EXERCISE SET ->
1. In the passage about Philip Ainslie, copy out the part between "A significant number" and "UBC in 2009.", inclusive, swapping "Okanagan campus" for "Okanagan site" throughout.
2. Check each statement against the passage about Philip Ainslie, answering yes or no and quoting the words of the passage that decide it: (a) The research foray to the Pyramid Laboratory will last six weeks. (b) Ainslie completed his PhD in 2009. (c) Miriam Grant is dean of research for UBC's Okanagan campus.

Physiologist instituted new lab, leads Everest health research expedition
Philip Ainslie, Canada Research Chair in Cerebrovascular Function in Health and Disease and associate professor in the School of Health and Exercise Sciences, has been named Researcher of the Year at UBC’s Okanagan campus.
Ainslie is principal investigator of a research expedition that will see 25 scientists from around the globe, along with UBC students, travel to Mount Everest next month. The six-week research foray to the Pyramid Laboratory near Everest Base camp – five years in the planning – will conduct a series of experiments to measure oxygen deprivation and blood flow through the heart, lungs and brain at high altitudes.
A significant number of Canadians die from, or live with, diseases that are directly or indirectly caused by improper blood flow to the brain. Health implications range from stroke to death and Ainslie’s research aims to reduce risk and improve prevention.
“Philip Ainslie is a dedicated researcher,” says Miriam Grant, dean of research and vice provost for UBC’s Okanagan campus. “He is an acknowledged leader in cerebral vascular physiology whose research is answering fundamental questions about human physiology, and advancing our knowledge about an array of chronic health conditions.”
Since completing his PhD in 2002, Ainslie has authored a book, published more than 100 peer-reviewed publications, 10 major book chapters and has successfully supervised 27 post-graduate students. Ainslie has attracted more than $3 million in research grants, $1.6 million of that since joining UBC in 2009.
“Professor Ainslie is a respected mentor to his students and much sought-after collaborator with faculty at UBC and among colleagues around the world,” says Grant.
The focus of Ainslie’s research is directed towards the integrated mechanisms regulating human cerebral blood flow in health and disease. Basically, he studies how blood flows to the brain in a variety of clinical populations: healthy adults, children, seniors, and those affected by specific health issues like heart disease, sleep apnea, dementia and stroke.

MATERIAL SUPPLIED ->

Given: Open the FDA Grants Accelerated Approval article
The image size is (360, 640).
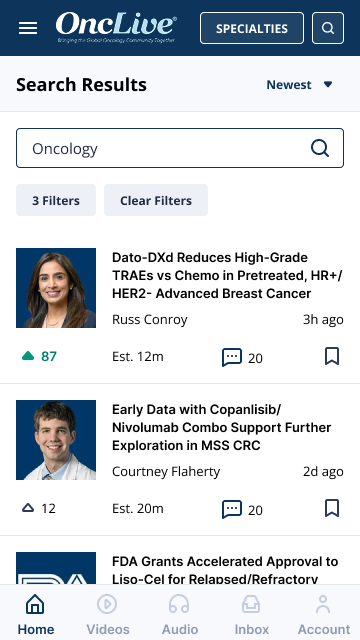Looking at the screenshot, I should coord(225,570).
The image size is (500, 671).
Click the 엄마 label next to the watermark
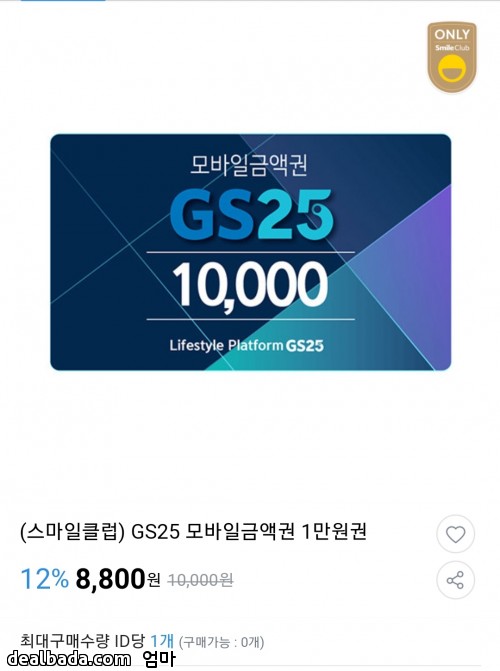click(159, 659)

--

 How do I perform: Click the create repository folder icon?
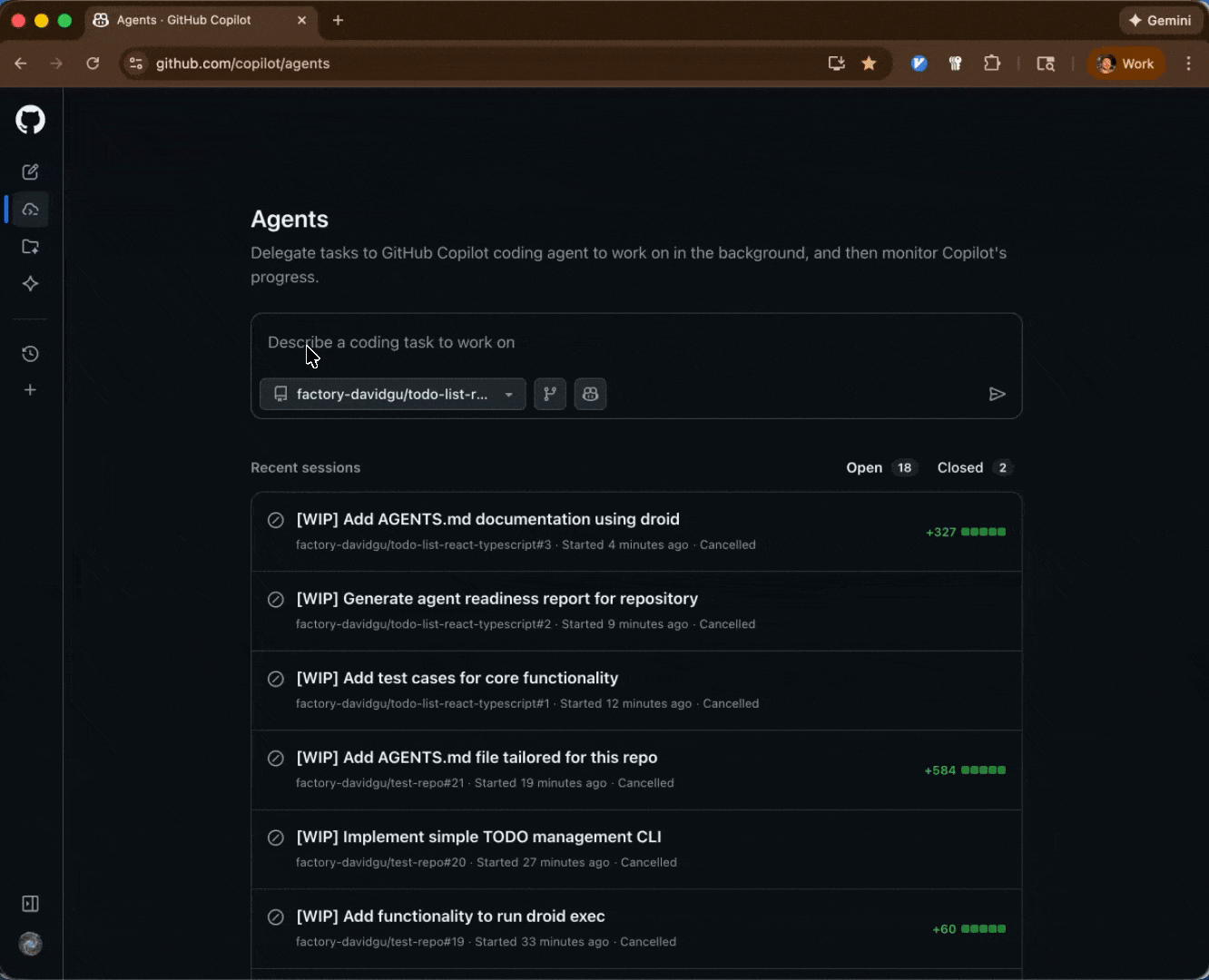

==

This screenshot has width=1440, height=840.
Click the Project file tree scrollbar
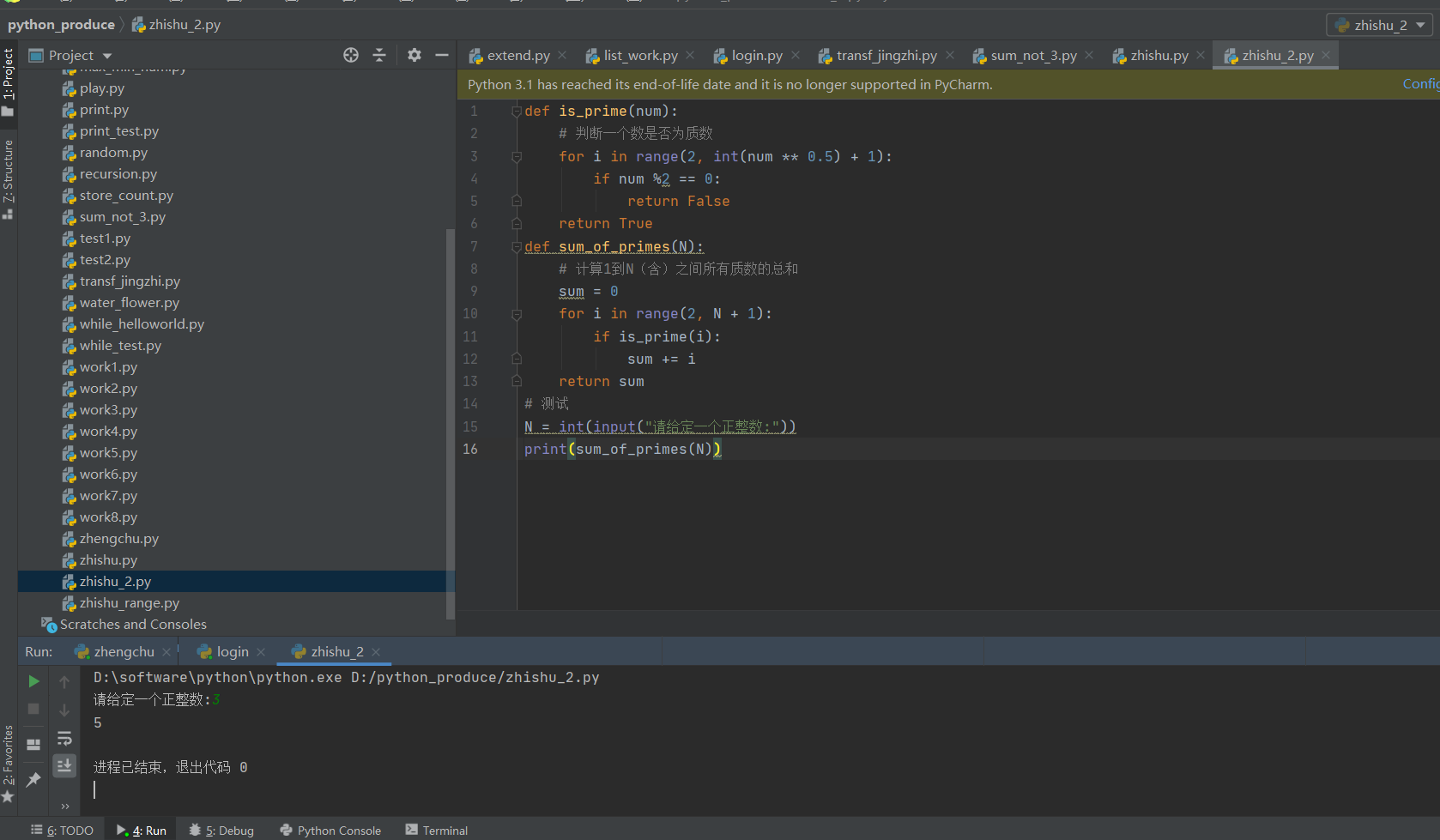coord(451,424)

WRITTEN ANSWERS ->
1.
A significant number of Canadians die from, or live with, diseases that are directly or indirectly caused by improper blood flow to the brain. Health implications range from stroke to death and Ainslie’s research aims to reduce risk and improve prevention.
“Philip Ainslie is a dedicated researcher,” says Miriam Grant, dean of research and vice provost for UBC’s Okanagan site. “He is an acknowledged leader in cerebral vascular physiology whose research is answering fundamental questions about human physiology, and advancing our knowledge about an array of chronic health conditions.”
Since completing his PhD in 2002, Ainslie has authored a book, published more than 100 peer-reviewed publications, 10 major book chapters and has successfully supervised 27 post-graduate students. Ainslie has attracted more than $3 million in research grants, $1.6 million of that since joining UBC in 2009.

2.
(a) Yes: "The six-week research foray to the Pyramid Laboratory near Everest Base camp"
(b) No: "Since completing his PhD in 2002"
(c) Yes: "Miriam Grant, dean of research and vice provost for UBC’s Okanagan campus"